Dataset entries
===

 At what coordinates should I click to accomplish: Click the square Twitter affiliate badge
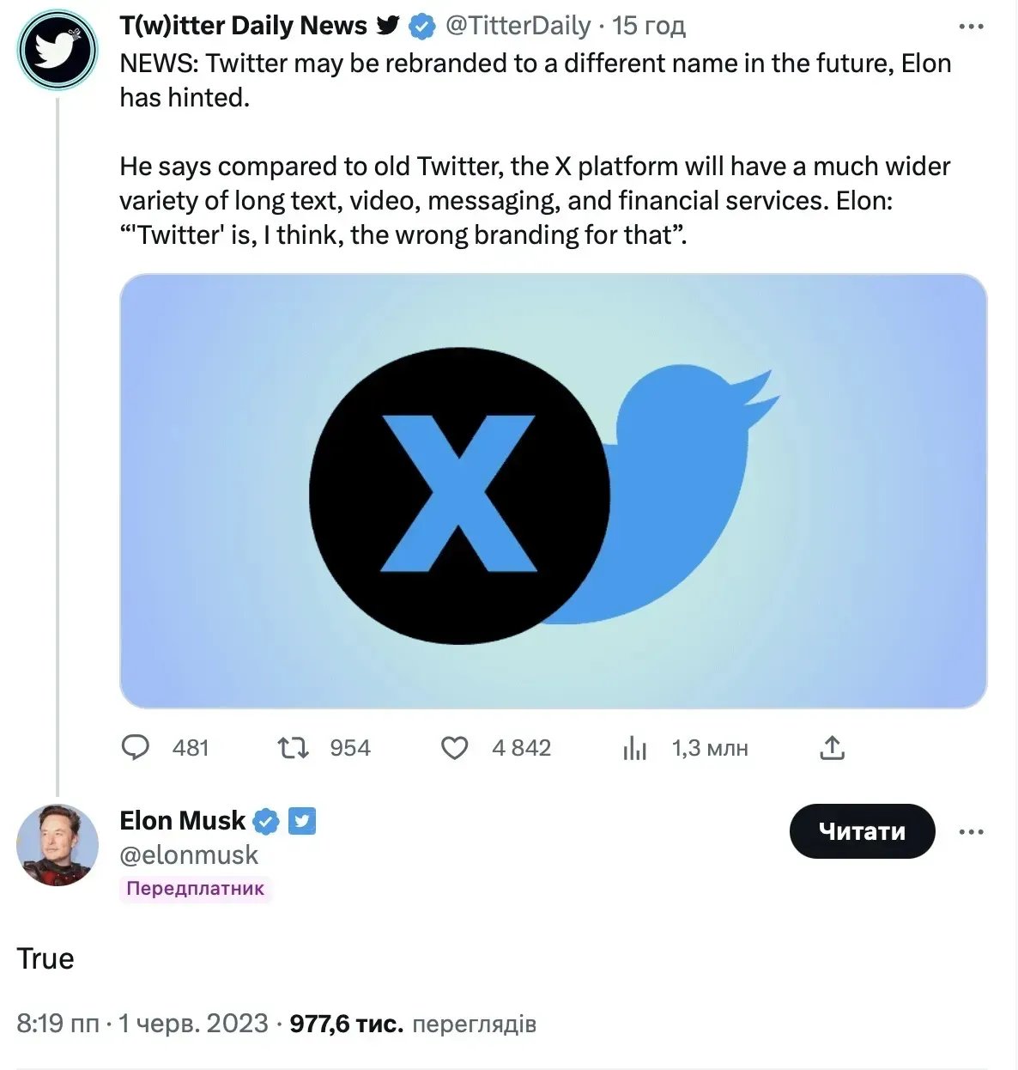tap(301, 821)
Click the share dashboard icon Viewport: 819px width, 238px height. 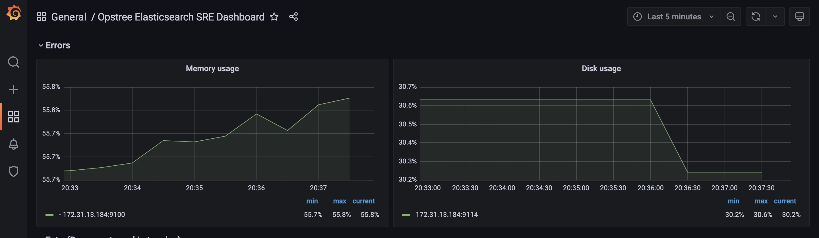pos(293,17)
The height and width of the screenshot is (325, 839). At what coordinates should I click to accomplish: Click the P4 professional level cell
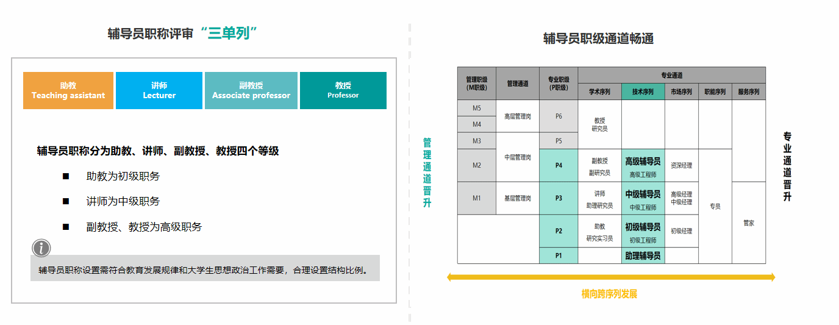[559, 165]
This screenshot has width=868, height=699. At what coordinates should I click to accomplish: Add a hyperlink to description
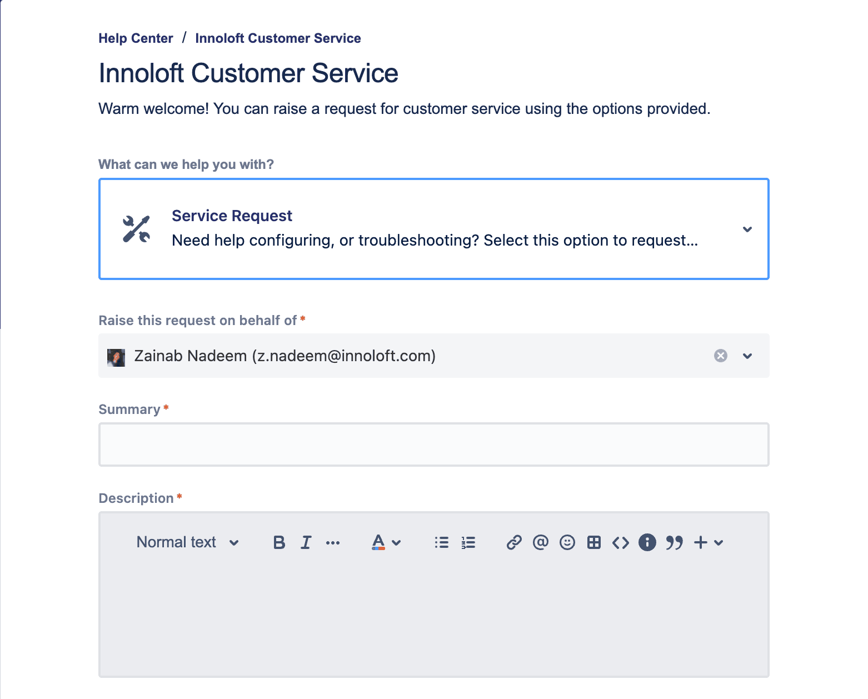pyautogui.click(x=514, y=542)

===

Problem statement: Your output should consist solely of the lines from the line containing "This screenshot has" through the last line of the entries, verbatim, minus any pictures.

Task answer:
This screenshot has width=868, height=699. At what coordinates should I click to accomplish: Add a hyperlink to description
pyautogui.click(x=514, y=542)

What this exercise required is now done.